Prioritizing patient safety to save lives and dollars

June 02, 2021
Business Affairs
From the June 2021 issue of HealthCare Business News magazine

By Donna Prosser

Millions of Americans are harmed, and more than 200,000 die, due to preventable medical error every year.
While there will always be adverse events in healthcare that are unavoidable and harmful, such as a patient having a deadly allergic reaction to a medication they have never received, preventable harm is avoidable. Preventable harm can range from wrong site surgeries to a patient receiving a medication that they have a documented allergy to.

The cost of preventable harm
Preventable medical errors are estimated to cost the U.S. healthcare system at least $19.8 billion annually due to additional medical care and lost productivity. Additionally, the fragmented systems and processes that lead to preventable harm result in unsatisfactory quality outcomes.
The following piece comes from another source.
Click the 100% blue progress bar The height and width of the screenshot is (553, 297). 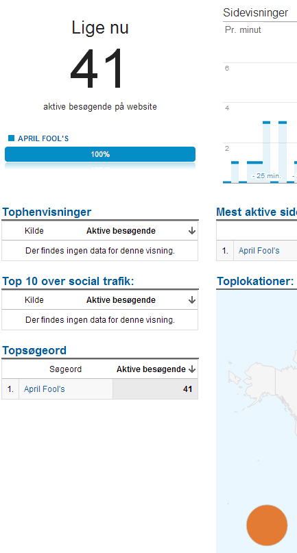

Last year, 774 U.S. hospitals were penalized for poor performance and fined 1% of Medicare payments as a result, which can significantly impact financial health as most hospitals are surviving on a 2-3 percent margin.

The case for high reliability
Most healthcare systems rely on quality and safety data to inform whether they are safe and efficient. However, this data isn’t representative of all quality and safety processes. In addition, healthcare is focused on improving what is reported, so those data points may look good despite the lack of a solid foundation for safe and reliable care. To truly minimize preventable harm, healthcare needs to become a highly reliable industry, such as aviation or nuclear power, which anticipate problems before they occur and are transparent about errors and root causes when they do happen. Designing safer, more highly reliable systems in healthcare can reduce the incidence of preventable harm, save lives and improve financial performance.

Understanding if your health system organization is highly reliable
Healthcare leaders can start by completing an assessment of the current state of the organization. Some questions to consider include:

1. Are clinicians and staff comfortable speaking up when there is a problem? Is the reporting of near misses an expectation that is easy for staff to complete? When an error occurs, are processes examined for gaps, rather than blaming individuals for making mistakes?
2. Are patients and families actively involved in their own care and an equal part of the care team? Are they invited to participate in performance improvement activities?
3. Is there a standardized, consistently applied framework for continuous improvement? Is there alignment between improvement activities and the strategic plan?